On Alternatives and Language
I'd like to riff off Andrea for a minute, if you don't mind. She's written a couple of posts lately that have gotten me thinking about language and subcultures.
As you can see in the comments of that first post, we got into a conversation about the accuracy of the word power in reference to a consensual relationship. In my lexicon, power and consent are to at least some extent mutually exclusive, so, while I can see using it in a scene context, where it's understood that it's make-believe, the word just doesn't work for me in the context of a 24/7-type relationship.
In the second above-linked post, Andrea talks about not wanting to use the word slave to describe her bois, while blithely referring to them as her property. I find this especially jarring to my lexicon because the conceptual distance between my (white, female, affluent, Western) life and the reality of slavery is much farther than the distance between my life and the reality of people-as-property. If one of those two words is going to be available for me to redefine away the cultural baggage, it ain't gonna be property. But Andrea's lexicon is different, and that's fine.
These two posts, though, got me to thinking. What's going on is that we have a set of phenomena (inflicting pain, subservience, the control of one person's life by another) that are for all but a vanishingly small proportion of the population thought of exclusively as non-consensual.1 What this is going to mean is that, for the majority of people, even people who experience these phenomena consensually on a regular basis, the words themselves are going to carry a lot of connotative baggage of non consensuality.

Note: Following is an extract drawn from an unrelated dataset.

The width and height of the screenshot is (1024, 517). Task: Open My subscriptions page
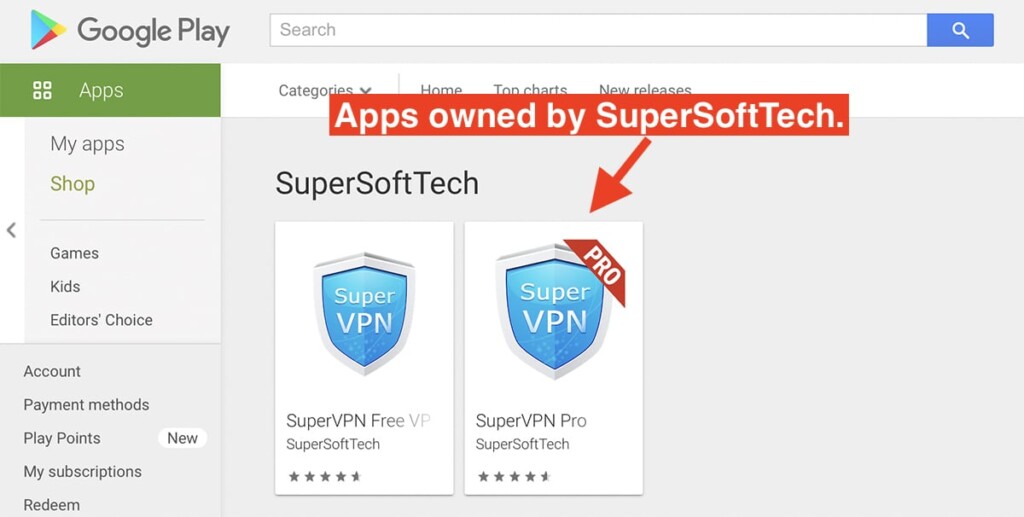[82, 471]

So what are you going to do about it?
It seems to me that there are three options available. First, you can always describe your relationships in multi-sentence terms, referring to your partner as "the person over whom I have been given authority in the matters of X, Y, and Z (and B to a lesser extent), always contingent, of course, on his consent and subject to renegotiation when desired by either of us." Some people will try this option, but it never lasts. Languages evolve not just over generations, but fairly quickly and repeatedly within one speaker's lifetime, and one of the selective forces on language is efficiency. People don't like using multiple sentences to express what they can say with one word. So people will look for a word. Which brings me to option two: neologism. You can just make up a word to describe the kind of power/authority that is contingent on consent. You can call it glogan, and have one partner be the gloganee, and the other the gloganer, or whatever. This eliminates the problem of efficiency found in solution 1, and the problem of connotation found in solution 3 (we'll get to that), but it brings with it its own host of problems. While it's true that languages evolve, they kind of resist deliberate change. People feel uncomfortable and awkward deliberately using invented words.

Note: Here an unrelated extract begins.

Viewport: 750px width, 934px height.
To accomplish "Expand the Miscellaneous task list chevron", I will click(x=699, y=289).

This leaves solution 3: reclaim, reinvent, and redefine. And this is what people are doing. It is easier for a speaker to take an existing word and alter its connotations slightly than to invent a new one, and the words people choose to apply in these new contexts will depend hugely on the individual's experiences with them, and the connotations they've acquired, and that's fine.
What this doesn't mean, however, is that people get to throw words around willy-nilly, uncritically redefining and re-redefining on a whim, without ever making their meanings explicit or acknowledging that the cultural consensus about what that word means is being violated. That sort of behaviour only leads to the post-modern bullshit known as philosophy, and makes intelligent conversation impossible. It's important, first of all, to have a sufficiently large vocabulary that, if a word already exists to describe whatever it is you're doing, you know about it and, second, if you do have to redefine, to do it explicitly and transparently so that people can still converse meaningfully with you.
What I guess I'm trying to say with this is that, contra Andrea, I think redefinition is a necessary and inevitable aspect of trying to talk about things like BDSM and, in fact, I think she's doing it.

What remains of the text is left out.